Versioned Merkle Tree & RiseDB ​
RISE employs a much more storage-efficient Versioned Merkle Tree. Versioned Merkle Trees use a version-based node key so all keys are naturally sorted on insertion. This minimises the compaction cost of the underlying key-value storage. Versioned trees also enable robust and efficient historical queries and proofs.
A popular Versioned Merkle Tree is the Jellyfish Merkle Tree (JMT) designed for Aptos. While JMT minimizes key-value storage compaction with versioned node keys, it still uses a general-purpose RocksDB with high write amplification, and compaction is triggered during pruning.
To address this, we adopt the LETUS approach, replacing the two-layered storage architecture with a streamlined one. Tree updates are delta-encoded, and key-value pairs are stored in log-structured files (not trees) to minimize read and write amplification.
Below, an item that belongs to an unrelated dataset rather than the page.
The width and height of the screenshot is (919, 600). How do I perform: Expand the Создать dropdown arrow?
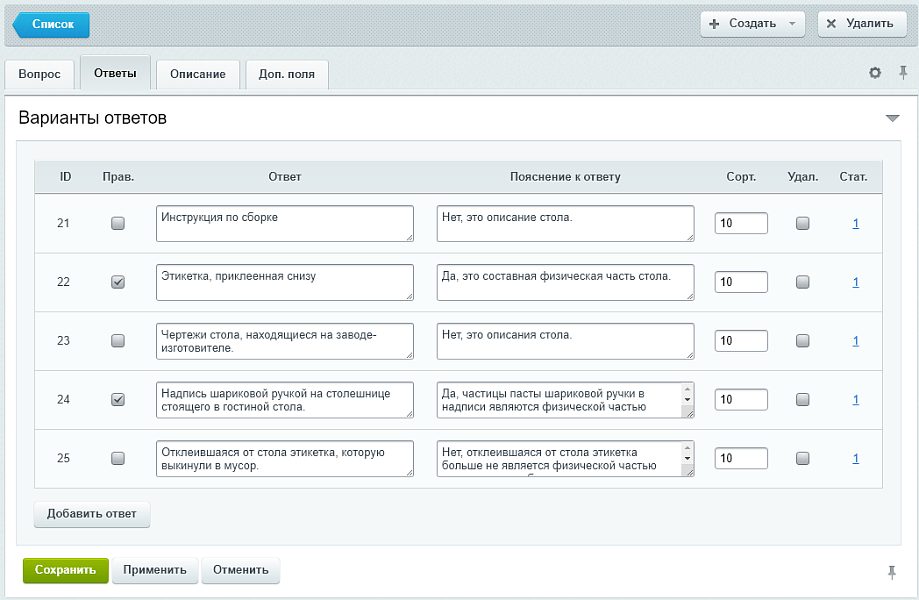click(x=792, y=24)
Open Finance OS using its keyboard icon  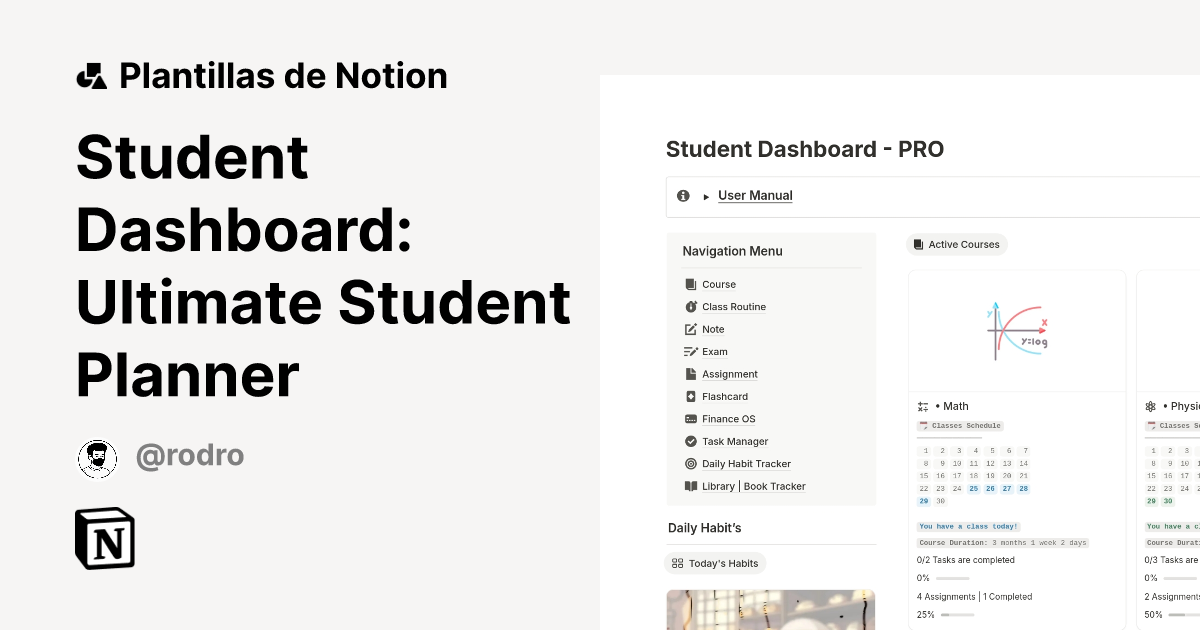(690, 418)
We also experiment with ideas from NOMT, lowering the radix of the Merkle tree to reduce merkelization complexity. For the increased read complexity, we use an optimal on-disk representation to parallelly fetch all subtrees for a key in one SSD round-trip. NOMT can reduce to binary as each node is only 32 bytes, but this doesn’t apply to Versioned Merkle Trees due to the extra version storage. We also store the offset and value size to index the value in the log-structured files. The final design could be an 8-ary tree to balance read and write amplification.
This structure reduces read/write amplification from high-latency disk storage and improves overall system performance. It allows RISE to process hundreds of thousands of transactions per second while managing the rapidly growing state efficiently.